After the gruelling 12 hour drive up from Dallas the day before we awoke in our favourite Pre-Tornado Town of Limon for the days risk. The SPC had a 5% Tornado Risk in NE Colorado for storms moving north and north west along a stationery boundary that had moisture being pumped into the eastern side of it from low level south easterly winds. The big question was could 50f dewpoints make it up here in time which would be plenty for amazing Colorado. My target for today was a triangle of Fort Morgan to Sterling to Burlington and early storms along the front range suckered us in whilst the boundary was cooking near and south west of Burlington. This looked like a carbon copy of June 5th last year but with not so striking moisture available. The first storm we intercepted near Fort Morgan moving north straight away aquired a Tornado Warning and we went very close to have a look, this storm was massively outflow dominant when we allowed it to follow us eastbound along I76. But inflow started to crank up sporadically and enough to form a small inflow notch and our first Tornado of the 2016 season near Fort Morgan, This small EF0 Hoisted farm equipment across the road and span in a field next to us with a small silver coloured cone above it, it never fully condensed but was strong enough to strip trees of leaves whilst on the ground for a few minutes.

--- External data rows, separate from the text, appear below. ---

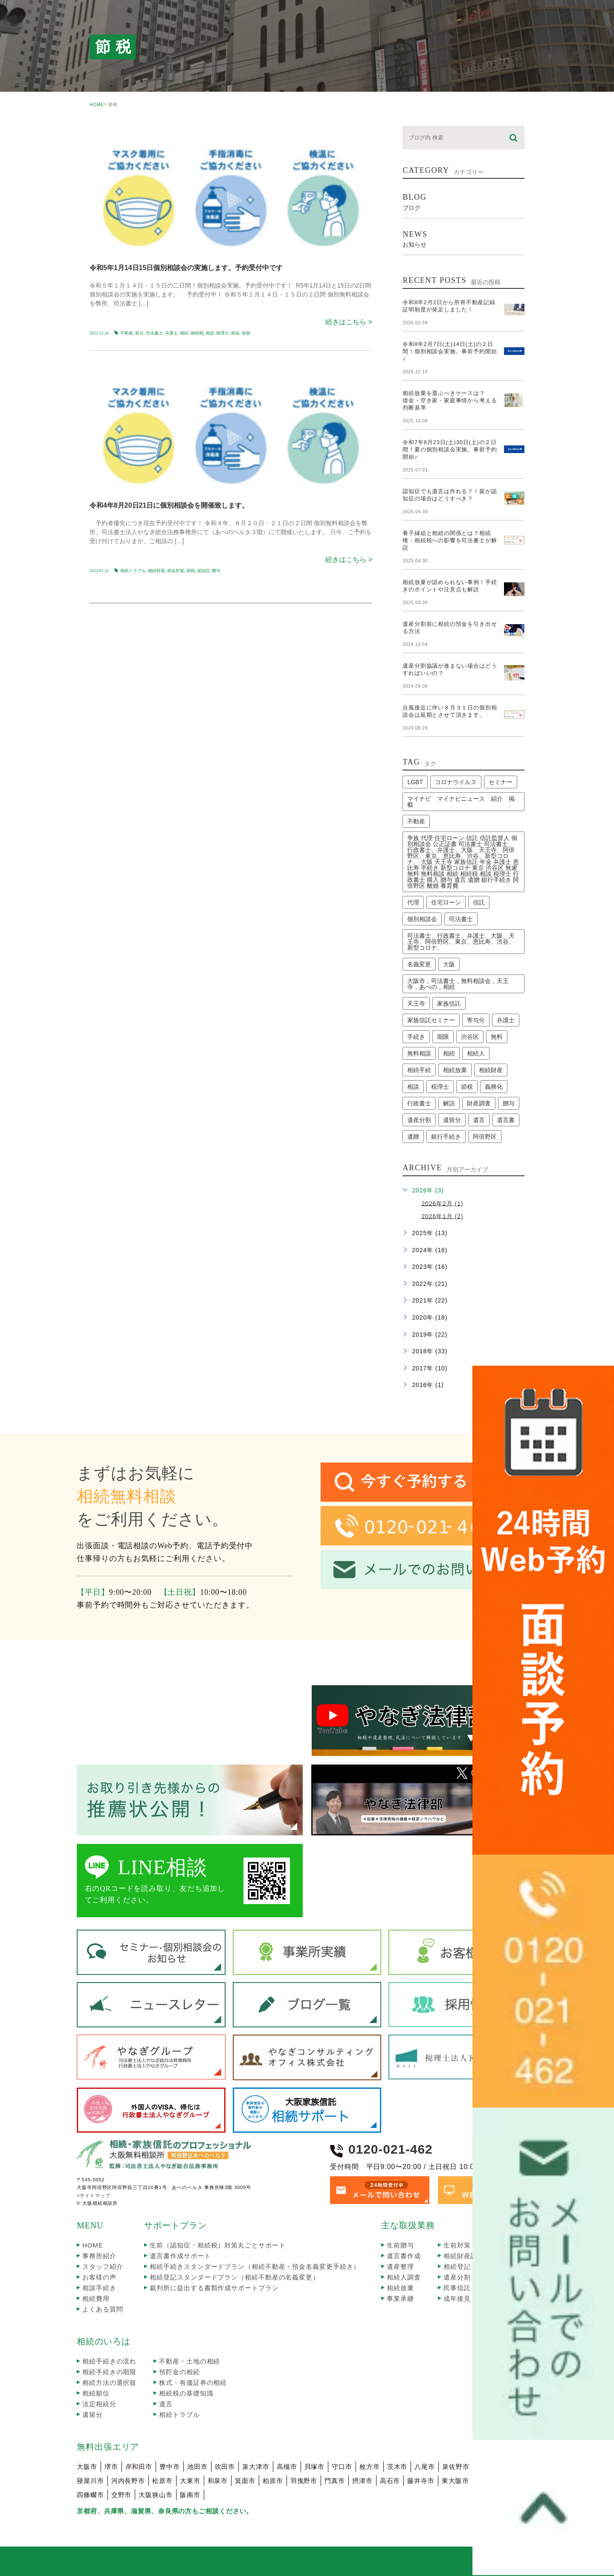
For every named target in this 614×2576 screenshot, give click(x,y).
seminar (113, 133)
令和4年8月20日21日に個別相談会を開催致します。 (169, 505)
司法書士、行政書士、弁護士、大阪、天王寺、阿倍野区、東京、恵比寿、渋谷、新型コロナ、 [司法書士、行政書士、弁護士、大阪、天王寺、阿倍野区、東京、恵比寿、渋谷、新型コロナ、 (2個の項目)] (461, 941)
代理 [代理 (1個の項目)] (413, 902)
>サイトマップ (93, 2195)
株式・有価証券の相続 (193, 2382)
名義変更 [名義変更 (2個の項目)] (419, 964)
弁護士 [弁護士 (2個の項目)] (506, 1020)
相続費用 (96, 2298)
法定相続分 (99, 2403)
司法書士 (154, 333)
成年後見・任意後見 (473, 2298)
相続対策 (156, 570)
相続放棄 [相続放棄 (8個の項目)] (455, 1070)
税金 (235, 333)
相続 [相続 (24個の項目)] (449, 1053)
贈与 (216, 570)
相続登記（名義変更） (477, 2266)
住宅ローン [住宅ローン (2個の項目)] (446, 902)
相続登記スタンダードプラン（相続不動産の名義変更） (234, 2277)
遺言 (166, 2403)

Above - EF0 Tornado near Fort Morgan (Colorado)

It was now that we made the decision to leave these storms as they were increasingly cold and wet looking and blasted east towards Yuma and Wray on exactly the same road as the 5th June last year, surely lightning could not strike twice ??

About 10 miles west of Wray near the town of Eckley a pair of Supercells were moving north and the top one that looked awful on radar started to spin right in front of us, as we were west of it a slender white cone started to drop, it really was an amazing sight from such a poor looking storm. This Tornado was on the ground for a few minutes.

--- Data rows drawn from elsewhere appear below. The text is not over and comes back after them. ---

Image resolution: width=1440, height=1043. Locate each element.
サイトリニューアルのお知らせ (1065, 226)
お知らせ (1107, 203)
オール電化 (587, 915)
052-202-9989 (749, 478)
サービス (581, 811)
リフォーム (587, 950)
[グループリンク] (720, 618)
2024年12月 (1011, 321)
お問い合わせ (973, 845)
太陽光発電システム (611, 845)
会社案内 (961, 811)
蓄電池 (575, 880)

Above : White Cone Tornado at Eckley (Colorado)

After this we crept east to watch the next much bigger and better looking Supercell approach the town of Wray. Stopping just west of town we watch amazing rotation drop Tornado number 3 a brief dust whirl with a cone above and then proceeded to the junction of Highway 385 in the centre of Wray in the hook of the storm with insane rotation above our heads on both sides of the road another bigger Tornado was imminant surely.

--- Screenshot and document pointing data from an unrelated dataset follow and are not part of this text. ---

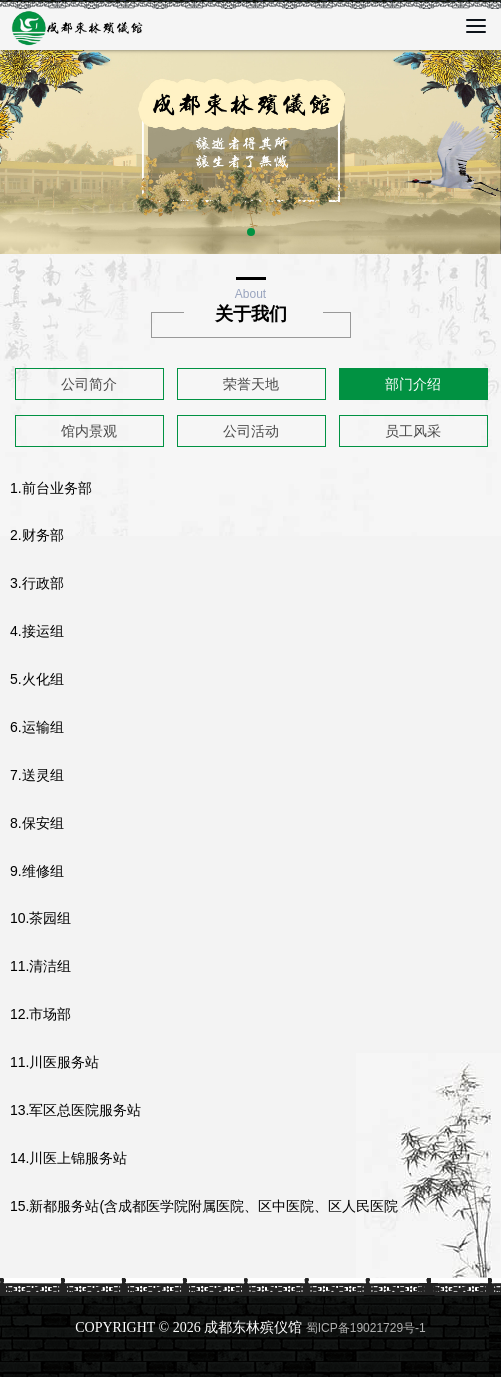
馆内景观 (89, 431)
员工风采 (413, 431)
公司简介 (89, 384)
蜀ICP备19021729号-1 (366, 1328)
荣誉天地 (251, 384)
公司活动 (251, 431)
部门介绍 (413, 384)
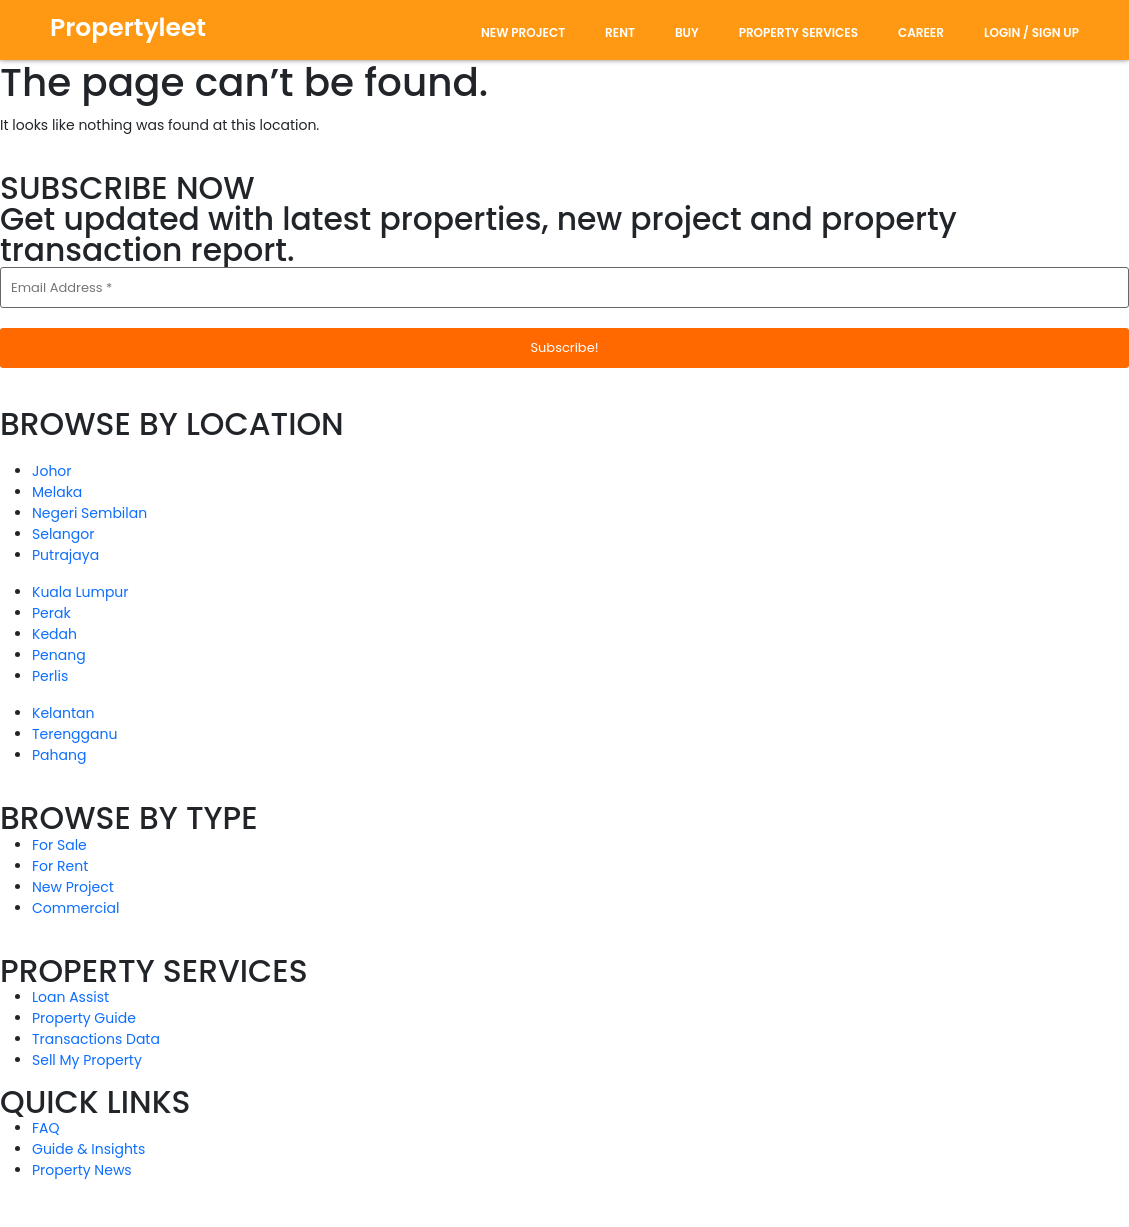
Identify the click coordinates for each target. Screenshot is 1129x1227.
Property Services (798, 32)
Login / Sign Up (1031, 32)
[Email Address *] (564, 288)
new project (523, 32)
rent (620, 32)
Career (921, 32)
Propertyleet (128, 27)
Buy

We went about 2 miles north on the 385 and pulled over to stop as a white funnel above our heads starting to touch down literally in front of us, the structure at this point was amazing.

Above : Tornado number 4 touches down just North of Wray (Colorado)

At this point we knew this was going to be one of those picturesque Colorado Tornadoes and could have driven right upto this thing as you can see above there were not a lot of vehicles on the road at this time but I chose to hang back and get the full beauty of the whole structure and Tornado in the next shot taken by Mr Vicary on a much better camera than mine.

Above : Fully condensed Cone Tornado and by now all manner of Emergency Vehicles speeding up the road.

After this was on the ground for about 20 minutes the road north was closed off and it was chase over so we headed to Colby (Kansas) for the night. An amazing Colorado chase and an amazing Day 1 of the trip.

The Wray Colorado Tornado was rated EF2 And damaged a few businesses and houses with a few minor injuries.